Ende der 2000er-Jahre waren die "protected bike lanes" in New York erfunden worden. Seitdem sei weltweit in den Städten die Überzeugung gereift, dass sicherer Radverkehr eigene Infrastruktur benötige, sagt der ADFC-Geschäftsführer.
Weitere Pop-up-Wege in Vorbereitung
Beim Senat gibt man sich vorerst optimistisch, dass sich die rechtliche Situation doch noch zu Gunsten der Landesregierung klärt. Zumal es mittlerweile ja nicht nur die beklagten acht Pop-Up-Radwege gibt, sondern noch viel mehr. "Inzwischen gibt es 14 Radfahrstreifen im Pop-up-Verfahren", sagt Sprecher Jan Thomsen und ergänzt: "Auf Arbeitsebene sind wir auch dabei, weitere vorzubereiten. Wir sind nach wie vor der Überzeugung, dass wir da richtig handeln."

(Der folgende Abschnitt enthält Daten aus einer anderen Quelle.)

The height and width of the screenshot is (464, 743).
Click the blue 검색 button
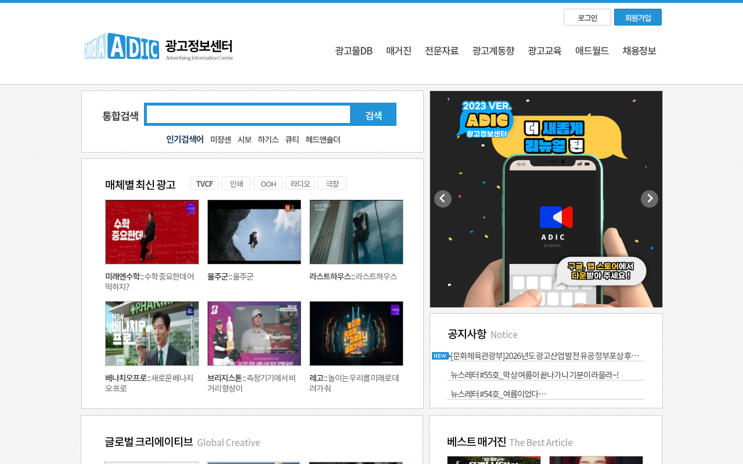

Sätze, von denen sich die AfD noch einmal herausgefordert fühlt. Der Abgeordnete Marc Vallendar warnt bereits: "Wenn der Senat weiterhin der Meinung ist, dass diese Pop-up-Radwege, so wie sie derzeit angelegt wurden, rechtmäßig sind, beabsichtigen wir durchaus auch nochmal vor das Verwaltungsgericht wegen der restlichen Radwege zu ziehen."
Erstmal hat die Senatsverwaltung zwei Wochen Zeit, Beschwerde einzulegen und noch zwei weitere Wochen, um die Beschwerde zu begründen. So schnell werden die gelben Fahrbahnmarkierungen also nicht aus dem Stadtbild verschwinden.